Название | The Styx |
---|---|
Автор произведения | Patricia Holland |
Жанр | Классическая проза |
Серия | |
Издательство | Классическая проза |
Год выпуска | 0 |
isbn | 9781922198310 |
for Sophie
The villainy you teach me,
I will execute, …
but I will better the instruction.
William Shakespeare, The Merchant of Venice, III.i.65–66
Shadows of the Wuku
If you stay still long enough, and listen, you will hear the shadows. You can hear the stormbirds call them. They call them “Wuku Wuku”. They keep me safe. The stormbirds and these shadows keep me safe.

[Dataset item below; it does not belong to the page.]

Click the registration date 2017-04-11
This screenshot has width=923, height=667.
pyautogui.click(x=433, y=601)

The stormbirds watch over me all day, and in the evening they call “Wuku Wuku”. I hear their call and I breathe in the night; I breathe in the shadows of the night.
The shadows stay all night to watch over me. In the morning, the stormbirds greet us both. “Wuku Wuku,” they call to me. “Wuku Wuku,” they tell the shadows. I breathe in the day; I breathe in the wild air.
Prologue
January 16, 2016
The shadows in The Wall have voices that never go away. When no one’s there, they don’t lie dormant, but travel, seeking out safe passage with any Wuku, young, old, sick or well, near and far. For the first 50,000 years, the songlines bounced happily in and around the maze of basalt walls. But for the last hundred or so, they have echoed the world, searching, searching, rarely finding a place to rest; and as far as I know, these days, they pretty much have to settle for me.

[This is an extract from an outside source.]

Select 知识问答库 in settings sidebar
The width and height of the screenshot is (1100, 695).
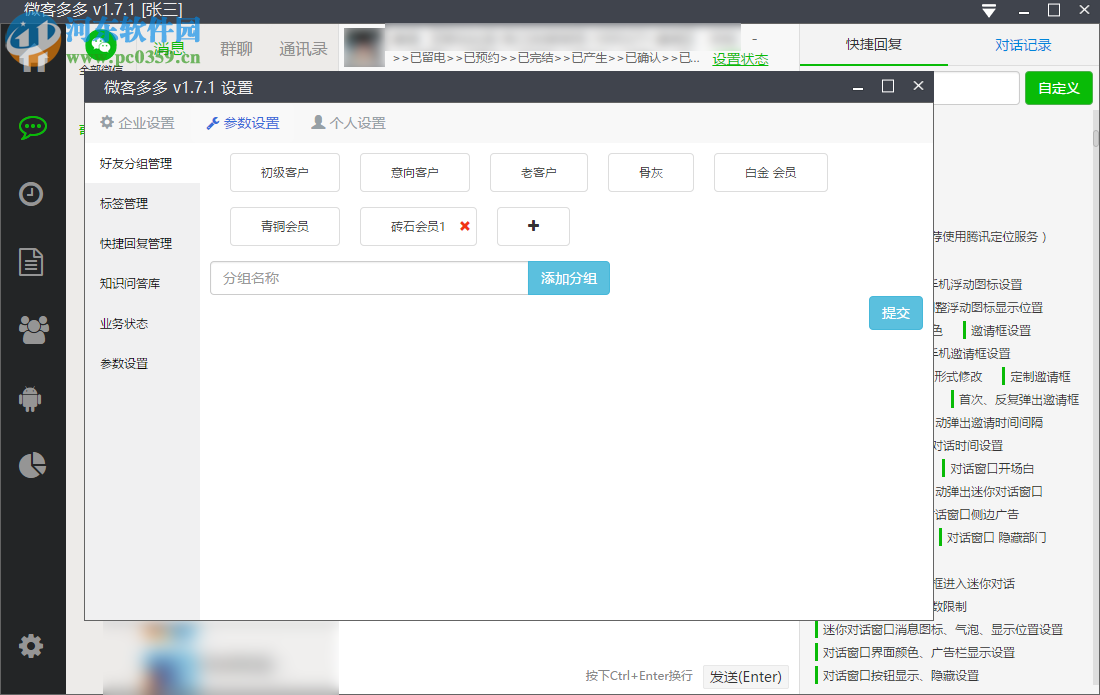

To help them rest back home, I mind-travel my way behind the main homestead and follow the track around to where the trees start to meet overhead. I love this part where the air turns cool and leopard trees puff breezes at each other. Around a few bends, the trees turn into paperbarks, tempting you to follow them downhill to the creek. But if you take the track north, through the gate and skirt Styx Lake, Burdekin plums promise sweet treats and lure you up a pretty sandstone rise and straight into the clutches of our endemic can’t-go-back-bush. These days, this clump is mostly hacked away from the path, so you can travel freely. But it heralds the start of basalt land and the lava tubes that 190 millennia ago collapsed to form God’s own country for the Wuku, and Hell on earth for everyone else.
You are the only one I can trust with this. I’m so full of a weird mixture of self-doubt imbued with an arrogance in the belief that so few have the capacity to understand, appreciate really. But I know if there’s something there to be understood, something to be found out, you will help me find it, and you will judge me kindly; not condemn, at least.
So many memories implore me to start with them. There’s the memory of first light every day touching the mint green walls. The memory of travelling through time with my mother, learning about The Wall, learning about the shadows and my wallabies, my very own bridled nailtail wallabies. I remember the feeling of water, so much water, deliciously touching me all over, selflessly.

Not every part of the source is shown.